Les changements observés en Égypte font partie des événements qui ont eu lieu au Moyen-Orient et en Afrique du Nord. Mais en comparaison avec ceux des pays tels que la Libye et la Syrie, le changement qui s'est passé en Égypte a été relativement pacifique. Les diverses factions politiques poursuivent leurs intérêts par le biais de manifestations pacifiques. La place Tahrir au Caire est devenue un lieu important d'expression des opinions politiques. L'Égypte connaît de nombreux problèmes, notamment des contradictions aiguës entre les intérêts religieux et séculiers.

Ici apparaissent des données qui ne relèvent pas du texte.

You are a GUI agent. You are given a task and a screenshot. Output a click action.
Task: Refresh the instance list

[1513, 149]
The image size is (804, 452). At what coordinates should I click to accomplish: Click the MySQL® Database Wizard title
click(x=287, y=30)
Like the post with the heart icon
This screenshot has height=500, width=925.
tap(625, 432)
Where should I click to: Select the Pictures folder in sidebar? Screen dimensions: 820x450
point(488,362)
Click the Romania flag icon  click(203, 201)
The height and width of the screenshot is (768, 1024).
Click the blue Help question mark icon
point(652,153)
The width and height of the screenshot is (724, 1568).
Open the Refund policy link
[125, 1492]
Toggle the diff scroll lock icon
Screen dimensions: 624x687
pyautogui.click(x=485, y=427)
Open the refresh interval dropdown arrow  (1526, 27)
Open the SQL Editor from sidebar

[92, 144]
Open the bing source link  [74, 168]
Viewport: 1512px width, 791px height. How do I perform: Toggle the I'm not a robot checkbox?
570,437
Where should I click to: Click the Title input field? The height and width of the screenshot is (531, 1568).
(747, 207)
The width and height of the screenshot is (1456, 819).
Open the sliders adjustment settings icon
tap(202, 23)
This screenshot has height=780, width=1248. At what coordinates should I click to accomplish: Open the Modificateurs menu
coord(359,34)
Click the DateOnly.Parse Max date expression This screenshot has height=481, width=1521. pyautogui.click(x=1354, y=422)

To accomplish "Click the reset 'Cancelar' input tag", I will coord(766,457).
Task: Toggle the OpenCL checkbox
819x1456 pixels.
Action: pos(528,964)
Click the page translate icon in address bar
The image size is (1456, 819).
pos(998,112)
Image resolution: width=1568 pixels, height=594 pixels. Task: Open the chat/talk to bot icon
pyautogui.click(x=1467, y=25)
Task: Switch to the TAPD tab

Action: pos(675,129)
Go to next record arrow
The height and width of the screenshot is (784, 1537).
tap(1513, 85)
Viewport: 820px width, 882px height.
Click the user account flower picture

Sa démocratisation sera un processus long et ne se fera pas du jour au lendemain.
En réalité, après avoir prêté serment en tant que président en juin 2012, Morsi a fait de grands efforts pour stabiliser la situation intérieure du pays et développer l'économie, et s'est fait une bonne réputation grâce son rôle de médiateur dans le conflit entre la Palestine et Israël. Mais dans le même temps, il a également adopté une série de mesures visant à renforcer son pouvoir, notamment en changeant la direction militaire pour assouplir ses relations avec l'armée.
Mais il a rencontré des difficultés quand il a voulu modifier le système judiciaire du pays. Le 22 novembre, Morsi a présenté une déclaration constitutionnelle, décrétant qu'aucune des déclarations ou des lois promulguées par le président entre le moment de son investiture et la nouvelle élection du Parlement ne peut être rejetée par aucune autorité, pas même le pouvoir judiciaire. Il a remplacé le procureur général Abdel Meguid Mahmoud par Ibrahim Talaat, pour un mandat de quatre ans. Il a également déclaré qu'il y aurait un référendum portant sur le projet de nouvelle constitution.
La tentative de Morsi d'étendre son pouvoir a provoqué des protestations. Sous la pression, Morsi a fait une concession en annulant le 8 décembre sa précédente déclaration sur l'extension de ses pouvoirs. Une semaine plus tard, le 15 décembre, était organisé le premier tour du référendum sur la nouvelle constitution.
Mais dans les faits, le référendum et la nouvelle constitution ne mettront pas fin aux conflits religieux-laïcs, étant donné que les deux factions ont des vues divergentes sur l'avenir du développement politique de l'Égypte et veulent exercer une plus grande influence sur les tendances politiques à l'œuvre dans le pays.
Il ne fait aucun doute que cette divergence et les conflits qui en résultent exercent un impact négatif sur le fragile processus de démocratisation. De nombreux observateurs estiment que l'Égypte est désormais au bord de la guerre civile.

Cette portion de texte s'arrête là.